| Reading passage |
+++
Hi
Welcome to the MedHelp forum!
Wait for your treadmill test results, and based on that you may need an angiography. The symptoms can be due to angina/heart attack, hence do not strain yourself meanwhile.
The other possibility is that you have Scalene Myofascial Pain Syndrome. When scalene muscle is the cause of pain, the pain is referred to (either all or a combination of) chest, inner lining of scapula (shoulder bone), shoulder, posterior and lateral sides of the arm right up to the thumb and index finger. When this muscle shortens, this can press on brachial plexus (bundle of nerves and blood vessels in the armpit) and the subclavian artery and can compress or irritate these structures and cause symptoms such as abnormal sensation, cold extremity, numbness, tingling, spasms of pain, and lymphedema (swelling of lymph channels causing swelling of arm or leg) in the involved extremity. Treatment is by physiotherapy that involves indentifying the trigger points, and massaging them, and other exercises to relieve the muscle tension.
Do discuss this with your doctor and get yourself examined. Take care!
+++
| Recorded information |
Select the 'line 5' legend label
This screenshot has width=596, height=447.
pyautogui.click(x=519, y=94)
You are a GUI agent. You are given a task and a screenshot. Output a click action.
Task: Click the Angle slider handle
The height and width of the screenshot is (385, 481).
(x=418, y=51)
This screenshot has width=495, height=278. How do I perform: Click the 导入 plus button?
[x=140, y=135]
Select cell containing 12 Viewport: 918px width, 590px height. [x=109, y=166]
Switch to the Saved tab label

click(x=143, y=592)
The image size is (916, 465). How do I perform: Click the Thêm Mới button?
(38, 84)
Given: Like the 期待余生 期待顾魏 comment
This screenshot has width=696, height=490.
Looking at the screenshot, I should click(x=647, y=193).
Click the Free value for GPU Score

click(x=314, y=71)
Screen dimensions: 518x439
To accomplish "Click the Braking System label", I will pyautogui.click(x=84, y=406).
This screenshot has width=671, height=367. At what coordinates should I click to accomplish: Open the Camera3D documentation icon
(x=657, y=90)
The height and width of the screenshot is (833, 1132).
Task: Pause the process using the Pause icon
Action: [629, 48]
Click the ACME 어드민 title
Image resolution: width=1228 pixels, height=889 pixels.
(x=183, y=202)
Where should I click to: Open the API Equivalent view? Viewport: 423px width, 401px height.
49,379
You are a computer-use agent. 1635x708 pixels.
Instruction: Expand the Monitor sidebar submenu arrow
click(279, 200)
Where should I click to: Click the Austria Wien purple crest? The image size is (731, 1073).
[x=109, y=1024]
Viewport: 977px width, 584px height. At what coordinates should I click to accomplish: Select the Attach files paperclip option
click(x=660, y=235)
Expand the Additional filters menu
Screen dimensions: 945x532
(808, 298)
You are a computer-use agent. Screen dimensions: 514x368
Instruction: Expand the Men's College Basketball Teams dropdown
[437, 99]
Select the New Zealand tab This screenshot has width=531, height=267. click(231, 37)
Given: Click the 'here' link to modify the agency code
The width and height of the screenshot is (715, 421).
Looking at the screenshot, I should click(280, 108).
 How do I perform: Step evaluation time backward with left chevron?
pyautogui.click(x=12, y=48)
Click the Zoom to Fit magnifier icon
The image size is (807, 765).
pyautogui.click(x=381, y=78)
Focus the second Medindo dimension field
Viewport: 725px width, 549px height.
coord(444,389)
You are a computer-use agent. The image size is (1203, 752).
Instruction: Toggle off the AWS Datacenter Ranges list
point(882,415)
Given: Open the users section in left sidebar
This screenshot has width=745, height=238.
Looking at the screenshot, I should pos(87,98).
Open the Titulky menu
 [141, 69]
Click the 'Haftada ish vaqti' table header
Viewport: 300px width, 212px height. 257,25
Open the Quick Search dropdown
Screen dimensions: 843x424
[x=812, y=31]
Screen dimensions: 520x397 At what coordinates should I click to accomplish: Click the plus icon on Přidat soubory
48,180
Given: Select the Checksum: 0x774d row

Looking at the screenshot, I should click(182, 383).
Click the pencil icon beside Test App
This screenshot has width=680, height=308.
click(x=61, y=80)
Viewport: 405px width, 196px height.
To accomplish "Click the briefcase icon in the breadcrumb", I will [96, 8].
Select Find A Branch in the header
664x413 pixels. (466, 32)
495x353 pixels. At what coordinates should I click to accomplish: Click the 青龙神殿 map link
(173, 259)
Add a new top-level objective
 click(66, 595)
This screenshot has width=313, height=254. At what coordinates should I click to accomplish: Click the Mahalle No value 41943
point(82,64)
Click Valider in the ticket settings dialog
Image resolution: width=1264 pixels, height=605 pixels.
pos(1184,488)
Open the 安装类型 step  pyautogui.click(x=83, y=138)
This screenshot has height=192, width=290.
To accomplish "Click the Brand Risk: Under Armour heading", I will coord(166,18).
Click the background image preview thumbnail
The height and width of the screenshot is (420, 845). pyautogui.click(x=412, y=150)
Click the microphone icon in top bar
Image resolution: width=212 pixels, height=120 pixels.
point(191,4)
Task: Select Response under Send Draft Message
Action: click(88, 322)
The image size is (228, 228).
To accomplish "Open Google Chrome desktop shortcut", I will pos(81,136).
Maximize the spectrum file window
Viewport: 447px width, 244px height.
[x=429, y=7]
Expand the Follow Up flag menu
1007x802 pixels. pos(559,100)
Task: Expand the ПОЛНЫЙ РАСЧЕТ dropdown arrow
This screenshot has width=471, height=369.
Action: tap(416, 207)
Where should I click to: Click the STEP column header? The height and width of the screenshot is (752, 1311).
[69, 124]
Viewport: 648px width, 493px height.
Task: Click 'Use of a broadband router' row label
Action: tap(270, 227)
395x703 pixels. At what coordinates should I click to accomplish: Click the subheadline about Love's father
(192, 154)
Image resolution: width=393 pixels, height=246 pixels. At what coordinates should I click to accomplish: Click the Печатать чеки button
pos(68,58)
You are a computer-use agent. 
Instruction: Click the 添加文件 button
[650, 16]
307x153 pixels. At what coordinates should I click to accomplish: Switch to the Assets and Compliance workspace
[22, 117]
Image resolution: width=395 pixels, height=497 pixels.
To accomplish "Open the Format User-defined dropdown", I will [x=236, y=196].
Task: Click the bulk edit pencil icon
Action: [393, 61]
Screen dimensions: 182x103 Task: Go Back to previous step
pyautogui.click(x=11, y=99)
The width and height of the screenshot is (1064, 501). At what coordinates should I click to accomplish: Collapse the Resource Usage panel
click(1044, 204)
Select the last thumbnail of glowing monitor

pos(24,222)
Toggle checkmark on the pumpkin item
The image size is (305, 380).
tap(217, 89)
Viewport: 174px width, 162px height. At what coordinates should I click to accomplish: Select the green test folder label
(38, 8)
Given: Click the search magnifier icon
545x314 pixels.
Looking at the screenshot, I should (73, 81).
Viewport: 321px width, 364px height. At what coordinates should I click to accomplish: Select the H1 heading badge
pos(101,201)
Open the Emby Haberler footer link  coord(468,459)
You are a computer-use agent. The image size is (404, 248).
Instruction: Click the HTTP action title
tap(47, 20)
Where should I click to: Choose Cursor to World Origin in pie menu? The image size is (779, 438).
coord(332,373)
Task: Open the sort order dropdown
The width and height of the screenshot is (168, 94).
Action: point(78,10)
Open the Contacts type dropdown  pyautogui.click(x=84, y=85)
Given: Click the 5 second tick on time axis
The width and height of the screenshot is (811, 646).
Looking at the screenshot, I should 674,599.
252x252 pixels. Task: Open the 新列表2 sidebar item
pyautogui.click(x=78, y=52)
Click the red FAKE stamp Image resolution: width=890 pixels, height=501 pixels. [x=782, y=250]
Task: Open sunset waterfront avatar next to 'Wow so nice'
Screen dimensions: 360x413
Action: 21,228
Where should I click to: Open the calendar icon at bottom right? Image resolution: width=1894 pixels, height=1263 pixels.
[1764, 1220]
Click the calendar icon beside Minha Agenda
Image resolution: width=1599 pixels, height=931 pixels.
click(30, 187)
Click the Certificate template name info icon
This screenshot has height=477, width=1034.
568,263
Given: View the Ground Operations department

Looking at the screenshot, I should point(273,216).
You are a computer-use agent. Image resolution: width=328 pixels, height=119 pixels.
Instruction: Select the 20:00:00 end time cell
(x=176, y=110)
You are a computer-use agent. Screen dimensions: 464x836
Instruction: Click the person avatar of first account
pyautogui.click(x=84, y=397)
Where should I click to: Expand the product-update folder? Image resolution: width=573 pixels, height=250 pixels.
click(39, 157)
+++
| Aim of the exercise |
Duplicate the forum reply above from "Wait for your" up to and including "strain yourself meanwhile.", without changing a word.

| Response to the exercise |
Wait for your treadmill test results, and based on that you may need an angiography. The symptoms can be due to angina/heart attack, hence do not strain yourself meanwhile.